Friday, November 9, 2012

Friday Misery - bed checks...ALL IN!!

Wave your Chiz Rags barners! Trooper'll show you how after he's done slamming a case of Monster energy drinks and trimming Pat Dye's toenails. Rally around Jonna and create a "very powerful all-in movement" help load the moving trucks.

It's a family tradition
This is one of college football's richest historical series. Georgia and Auburn have shared alumni/players/coaches over the decades and the overall series is as tight as a virgin butthole during a routine prostate exam. Many feel that this game has long been a friendly rivalry. Some would even suggest to you that it is similar to a couple brothers playing a casual game of two-hand touch in a freshly mown backyard.


I reject the notion that this series was or ever will be "friendly". Wholeheartedly reject it. Anyone who suggests otherwise has bounced too many times on Uncle Verne's knee. That or they really enjoy rooting for other SEC teams while singing Kum-Ba-Ya in their bath robe on a bed of daisies. "Go War Eagles!! Beat the Ducks! Oh yeh, SEC baby!"
Tra ain't got no broken wing!

▸ **Stored rows**
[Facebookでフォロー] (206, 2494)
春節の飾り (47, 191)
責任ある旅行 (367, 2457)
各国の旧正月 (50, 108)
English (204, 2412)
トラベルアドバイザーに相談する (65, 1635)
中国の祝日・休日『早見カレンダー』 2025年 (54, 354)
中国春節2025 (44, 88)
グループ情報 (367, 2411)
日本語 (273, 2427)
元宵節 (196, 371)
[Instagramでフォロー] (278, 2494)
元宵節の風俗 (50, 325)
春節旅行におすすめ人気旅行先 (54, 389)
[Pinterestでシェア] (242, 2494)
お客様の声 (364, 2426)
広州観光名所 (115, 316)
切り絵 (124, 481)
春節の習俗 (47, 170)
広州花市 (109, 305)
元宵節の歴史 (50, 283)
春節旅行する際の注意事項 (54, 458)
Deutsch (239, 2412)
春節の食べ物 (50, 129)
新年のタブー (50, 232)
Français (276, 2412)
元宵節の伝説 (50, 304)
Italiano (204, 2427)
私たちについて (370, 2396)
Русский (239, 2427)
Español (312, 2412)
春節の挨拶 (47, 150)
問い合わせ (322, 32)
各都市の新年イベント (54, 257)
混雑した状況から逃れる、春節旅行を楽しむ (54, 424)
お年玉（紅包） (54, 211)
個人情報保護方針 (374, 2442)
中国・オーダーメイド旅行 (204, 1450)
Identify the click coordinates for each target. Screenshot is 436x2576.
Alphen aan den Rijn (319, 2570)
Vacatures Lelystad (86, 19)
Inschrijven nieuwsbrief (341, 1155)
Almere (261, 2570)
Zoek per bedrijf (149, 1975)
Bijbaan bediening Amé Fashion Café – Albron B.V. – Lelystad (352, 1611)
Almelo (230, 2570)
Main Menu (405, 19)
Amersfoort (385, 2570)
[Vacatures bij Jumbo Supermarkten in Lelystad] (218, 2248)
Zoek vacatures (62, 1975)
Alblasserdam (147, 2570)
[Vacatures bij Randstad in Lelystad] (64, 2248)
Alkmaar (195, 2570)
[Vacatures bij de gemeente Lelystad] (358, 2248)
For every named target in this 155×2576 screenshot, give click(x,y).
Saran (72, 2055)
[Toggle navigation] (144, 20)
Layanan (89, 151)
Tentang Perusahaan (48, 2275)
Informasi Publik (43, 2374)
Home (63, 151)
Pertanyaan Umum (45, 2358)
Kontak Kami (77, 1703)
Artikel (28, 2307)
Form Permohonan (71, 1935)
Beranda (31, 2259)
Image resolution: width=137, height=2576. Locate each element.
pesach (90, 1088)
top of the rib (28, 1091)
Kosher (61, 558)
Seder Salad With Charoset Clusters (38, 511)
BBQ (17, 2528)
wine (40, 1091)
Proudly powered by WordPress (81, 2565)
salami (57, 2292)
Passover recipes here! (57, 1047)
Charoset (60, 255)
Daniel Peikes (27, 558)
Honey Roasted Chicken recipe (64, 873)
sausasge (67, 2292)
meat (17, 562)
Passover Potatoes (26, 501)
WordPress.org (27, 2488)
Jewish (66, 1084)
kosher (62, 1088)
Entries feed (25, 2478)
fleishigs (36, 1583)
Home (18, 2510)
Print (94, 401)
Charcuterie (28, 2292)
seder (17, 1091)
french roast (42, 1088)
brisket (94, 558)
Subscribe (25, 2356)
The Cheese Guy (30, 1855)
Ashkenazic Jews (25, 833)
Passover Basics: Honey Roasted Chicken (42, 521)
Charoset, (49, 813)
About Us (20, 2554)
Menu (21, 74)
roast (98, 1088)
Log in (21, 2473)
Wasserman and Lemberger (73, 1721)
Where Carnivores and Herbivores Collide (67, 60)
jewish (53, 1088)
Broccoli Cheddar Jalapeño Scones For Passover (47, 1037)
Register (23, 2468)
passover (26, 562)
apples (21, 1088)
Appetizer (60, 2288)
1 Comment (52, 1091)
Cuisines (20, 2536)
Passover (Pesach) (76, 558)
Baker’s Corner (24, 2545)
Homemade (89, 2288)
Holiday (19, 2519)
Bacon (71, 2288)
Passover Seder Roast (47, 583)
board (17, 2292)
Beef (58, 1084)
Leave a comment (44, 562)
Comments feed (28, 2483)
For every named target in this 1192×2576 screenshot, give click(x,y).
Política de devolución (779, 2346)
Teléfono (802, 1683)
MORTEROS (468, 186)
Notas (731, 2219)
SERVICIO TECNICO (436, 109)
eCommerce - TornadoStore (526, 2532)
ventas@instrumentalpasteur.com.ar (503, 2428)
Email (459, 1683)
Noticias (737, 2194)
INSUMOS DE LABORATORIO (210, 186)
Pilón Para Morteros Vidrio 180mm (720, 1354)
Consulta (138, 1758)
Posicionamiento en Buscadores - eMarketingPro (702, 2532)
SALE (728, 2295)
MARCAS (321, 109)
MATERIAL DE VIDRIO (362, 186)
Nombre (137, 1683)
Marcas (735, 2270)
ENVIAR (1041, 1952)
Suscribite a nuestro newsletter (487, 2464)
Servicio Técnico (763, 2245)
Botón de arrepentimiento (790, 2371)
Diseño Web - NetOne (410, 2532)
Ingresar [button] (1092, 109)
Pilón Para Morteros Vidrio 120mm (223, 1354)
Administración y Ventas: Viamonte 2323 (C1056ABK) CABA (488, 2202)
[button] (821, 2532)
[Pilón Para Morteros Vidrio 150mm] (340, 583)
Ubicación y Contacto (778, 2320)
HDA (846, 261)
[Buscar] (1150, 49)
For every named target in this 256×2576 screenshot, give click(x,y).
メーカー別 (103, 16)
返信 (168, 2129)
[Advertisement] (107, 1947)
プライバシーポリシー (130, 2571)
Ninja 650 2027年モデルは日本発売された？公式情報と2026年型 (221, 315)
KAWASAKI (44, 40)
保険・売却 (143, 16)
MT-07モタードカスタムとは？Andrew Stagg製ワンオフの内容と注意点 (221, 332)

▸ **The problem**
Please write out the whole blog post about the Georgia–Auburn rivalry word for word. The entries were taken from a different source than the text.

▸ **The output**
Friday, November 9, 2012

Friday Misery - bed checks...ALL IN!!

Wave your Chiz Rags barners! Trooper'll show you how after he's done slamming a case of Monster energy drinks and trimming Pat Dye's toenails. Rally around Jonna and create a "very powerful all-in movement" help load the moving trucks.

It's a family tradition
This is one of college football's richest historical series. Georgia and Auburn have shared alumni/players/coaches over the decades and the overall series is as tight as a virgin butthole during a routine prostate exam. Many feel that this game has long been a friendly rivalry. Some would even suggest to you that it is similar to a couple brothers playing a casual game of two-hand touch in a freshly mown backyard.


I reject the notion that this series was or ever will be "friendly". Wholeheartedly reject it. Anyone who suggests otherwise has bounced too many times on Uncle Verne's knee. That or they really enjoy rooting for other SEC teams while singing Kum-Ba-Ya in their bath robe on a bed of daisies. "Go War Eagles!! Beat the Ducks! Oh yeh, SEC baby!"
Tra ain't got no broken wing!